Deep Springs Lake is a playa, a seasonal salt lake, generally drying in the summer to produce a salt pan, with surface water replenished in late spring with flows from nearby springs and snowmelt that travels the length of the valley from Wyman and Crooked creeks, which enter from the north. Birds, and birdwatchers, flock to the Lake during the spring and fall migrations. Surrounding the lake are numerous springs, some artesian, which gave the valley its name.

The springs are home to the Deep Springs black toad (Bufo exsul, or "exile toad"), an endemic species that occurs only in Deep Springs Valley. Although the population in Antelope Springs was once thought to be introduced, a genetics study published in 2009 found that there was not strong similarity to the perceived source population and this population likely occurs naturally. The population of toads, however, appears to be stable, despite the presence of cattle that graze around the lake during the winter and spring.

==Geology==
On the hillsides of the southwestern end of the valley, lie the Poleta Folds, a distinctly visible example of crustal folding frequently studied by geology students from the University of California and California State University educational systems. The intensely folded and clearly visible layers comprise the Cambrian-aged Poleta formation. Several complex fault systems add to the challenge for geology students to unravel the area's history. The Poleta Folds field area is revered as one of the most complexly folded and faulted in California, and has been used by generations of undergraduate-level geology students around the United States and Canada. During a typical summer one can often find near-established trails leading to the best outcrops.

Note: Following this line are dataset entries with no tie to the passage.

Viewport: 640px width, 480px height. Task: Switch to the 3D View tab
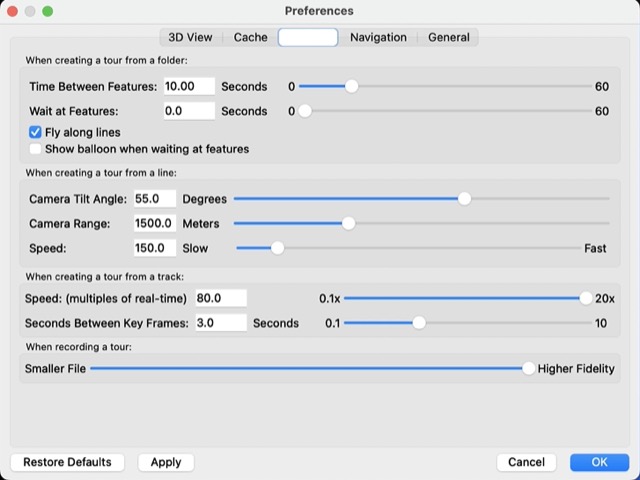point(190,37)

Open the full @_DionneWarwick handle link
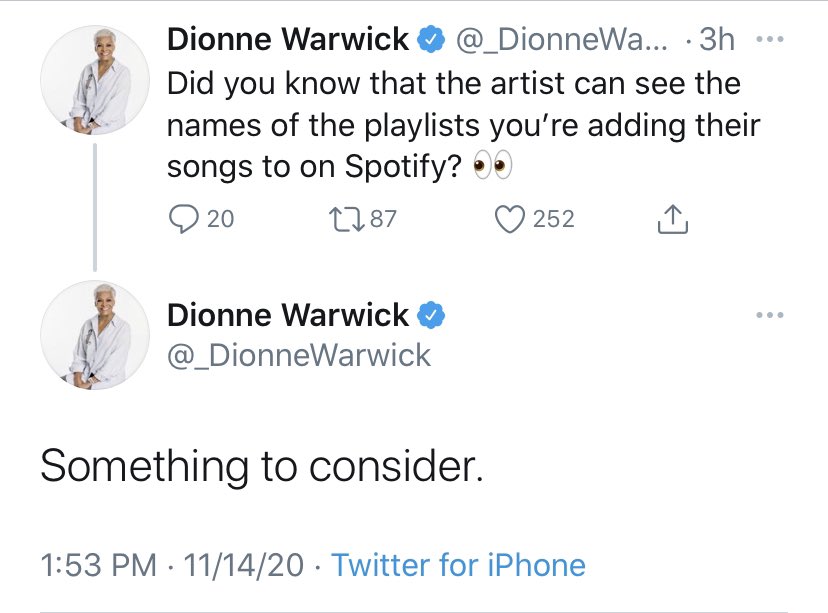click(299, 355)
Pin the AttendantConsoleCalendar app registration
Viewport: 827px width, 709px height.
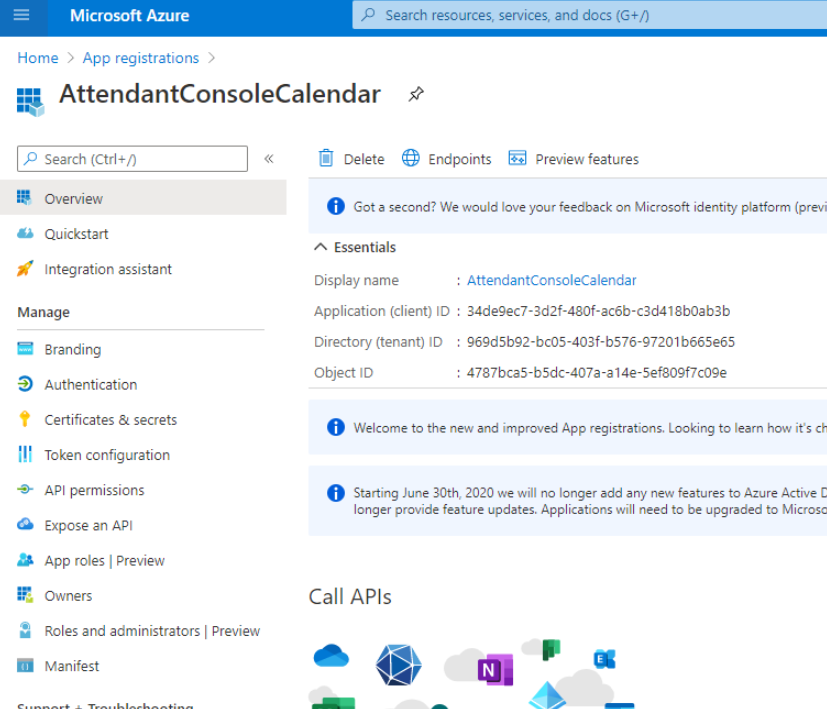tap(416, 94)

Also easily visible at the base of the Inyo Mountains, in the southwestern end of the valley behind Deep Springs Lake, is a sizable dip-slip fault. Researchers showed that the most recent fault scarp had an average displacement of 2.7 m along a 20 km section of the fault. With an estimated rupture area of 345 km2, the event was calculated to have a moment magnitude of 7.0 and was estimated to have occurred about 1,800 years ago. The fault is still active, but studies suggest that it slips about every 4000 years. Deep Springs Lake is at . At 4905 ft in elevation, the lake is intermittently filled and actively precipitating dolomite, understood to rarely occur in such conditions.

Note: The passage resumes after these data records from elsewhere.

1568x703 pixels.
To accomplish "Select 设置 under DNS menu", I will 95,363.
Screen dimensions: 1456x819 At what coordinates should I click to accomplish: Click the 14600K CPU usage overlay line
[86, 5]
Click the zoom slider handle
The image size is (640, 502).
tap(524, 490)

It is conjectured that at times between 70,000 and 90,000 BCE, Deep Springs Lake was a balanced-fill lake that overflowed into Eureka Valley via Soldier Pass.

==Population==
It is the home of Deep Springs College, a nontraditional two-year liberal arts institution with about 26 students. There are also ruins of an early small mining establishment, White Mountain City, in the northwest corner of the valley.